● **ENTRIES PROVIDED**:

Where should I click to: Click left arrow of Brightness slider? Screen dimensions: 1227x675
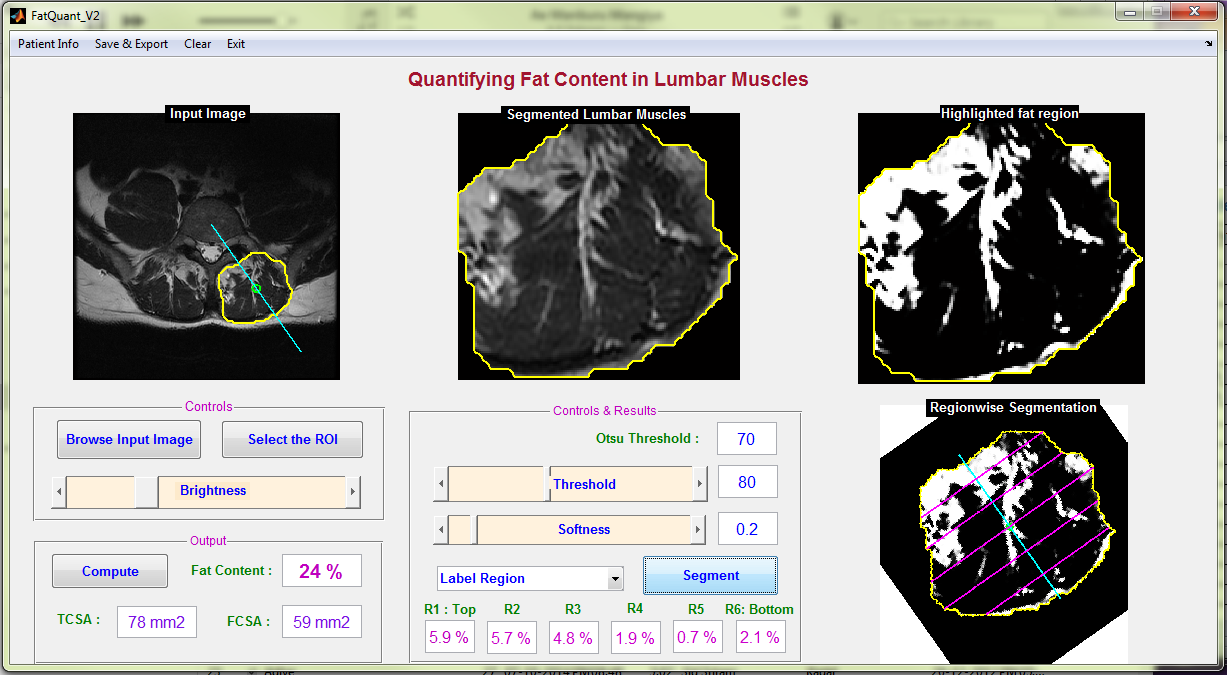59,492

---

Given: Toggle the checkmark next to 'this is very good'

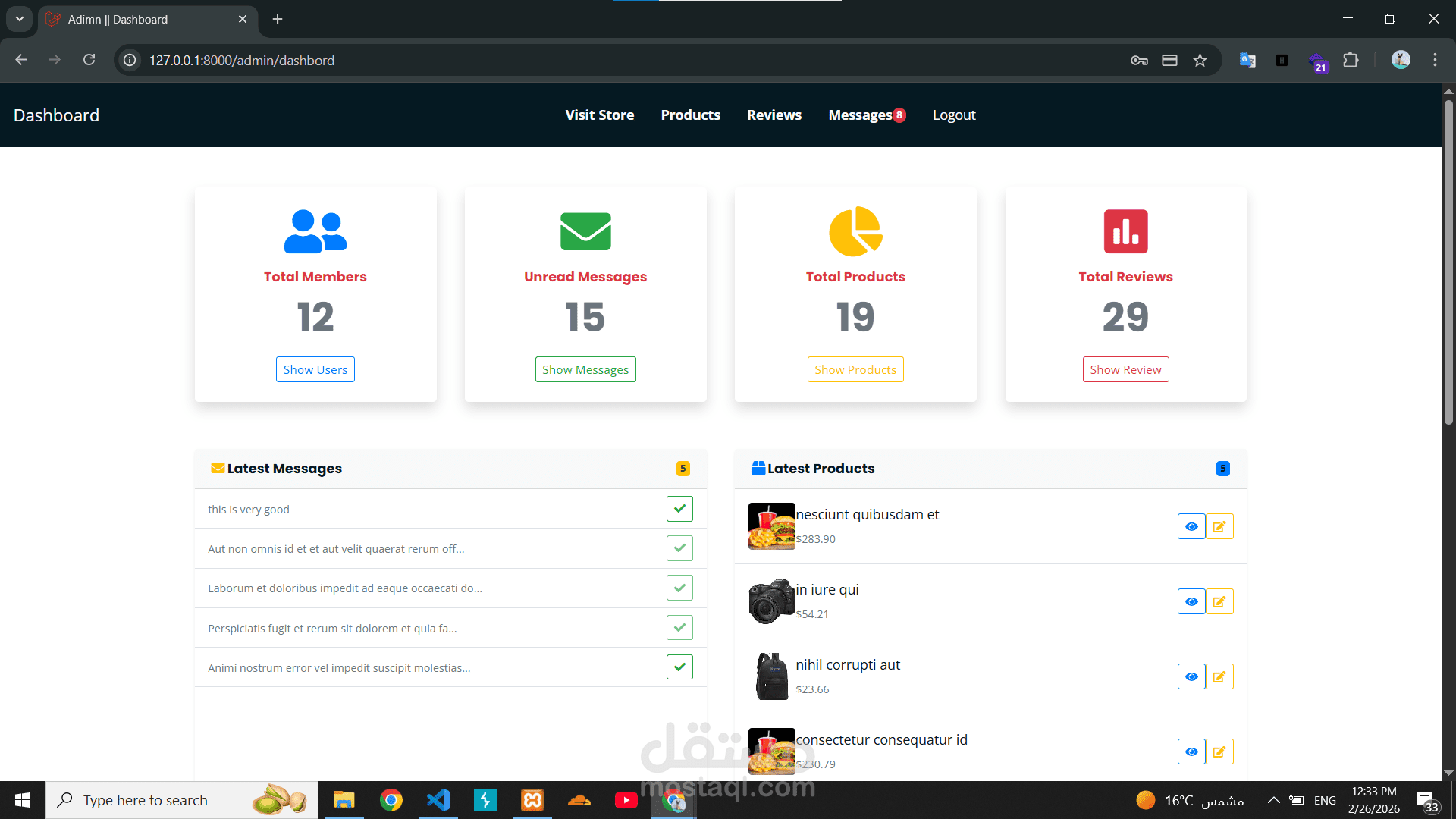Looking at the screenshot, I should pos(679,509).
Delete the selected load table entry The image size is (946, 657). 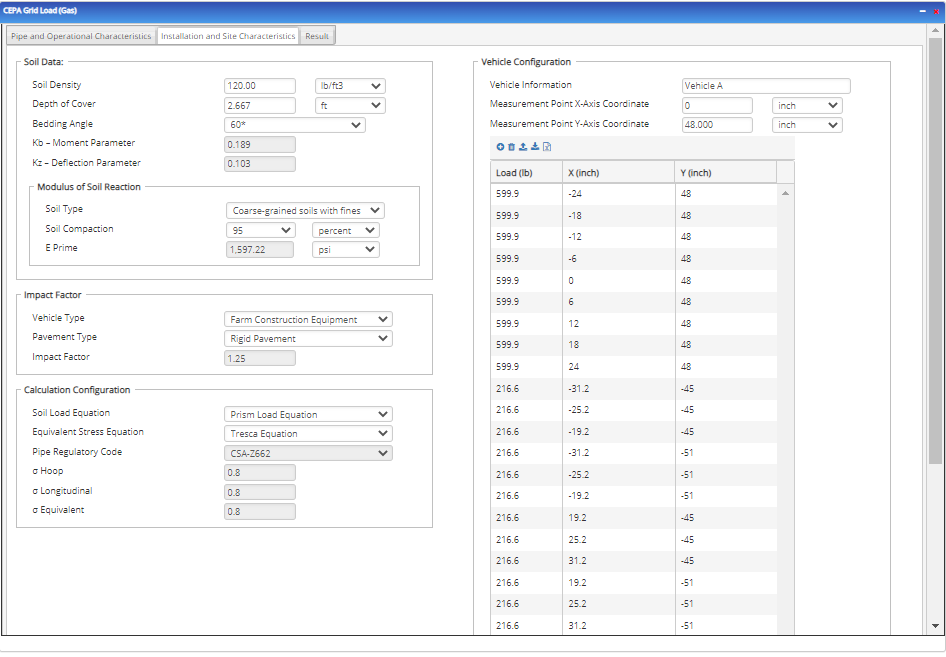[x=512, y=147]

* * *

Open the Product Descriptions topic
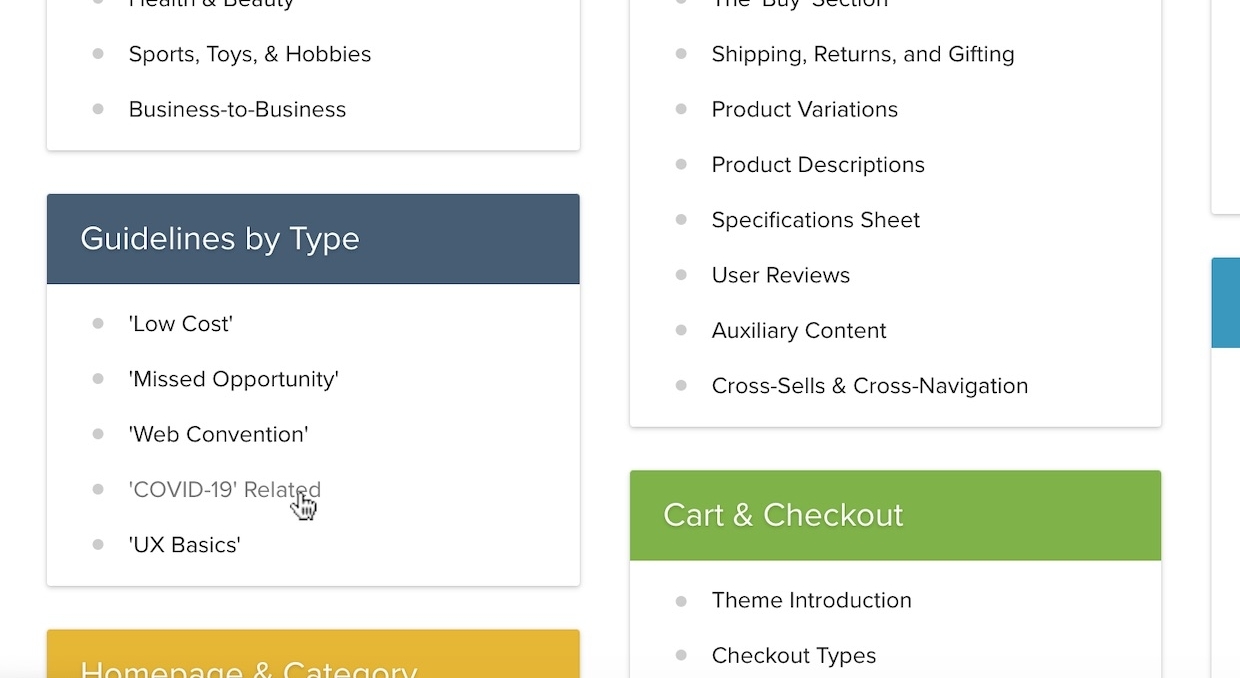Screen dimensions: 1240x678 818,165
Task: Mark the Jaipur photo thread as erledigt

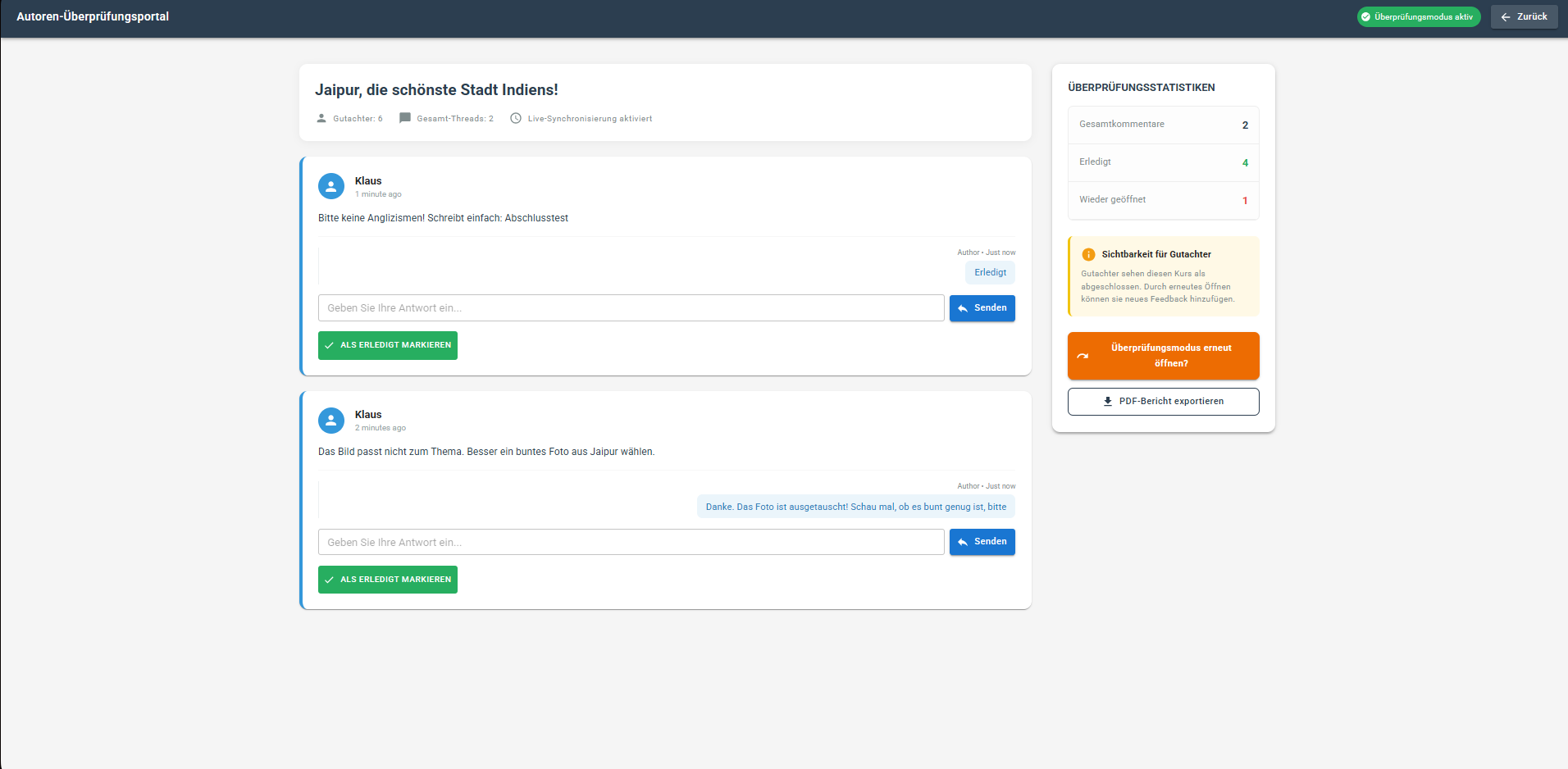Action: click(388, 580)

● **WRITTEN TASK**: Copy out the lines starting at the one containing "Open the Product Descriptions topic" and ending with the one containing "Action: click(388, 580)", both included, without the pictures.

● **FULL SOLUTION**:
Open the Product Descriptions topic
Screen dimensions: 1240x678 818,165
Task: Mark the Jaipur photo thread as erledigt

Action: click(388, 580)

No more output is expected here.